### Problem requirements
When you reach the line containing "Click the women category tag" in the entries below, please begin setting down lines exactly, stop only after the last one, and add nothing else.
Record excerpts section start
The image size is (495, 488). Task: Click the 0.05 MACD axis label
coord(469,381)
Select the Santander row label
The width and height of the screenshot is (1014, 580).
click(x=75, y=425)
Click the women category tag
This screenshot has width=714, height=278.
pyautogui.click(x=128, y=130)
Record excerpts section end
### Response
Click the women category tag
This screenshot has width=714, height=278.
pyautogui.click(x=128, y=130)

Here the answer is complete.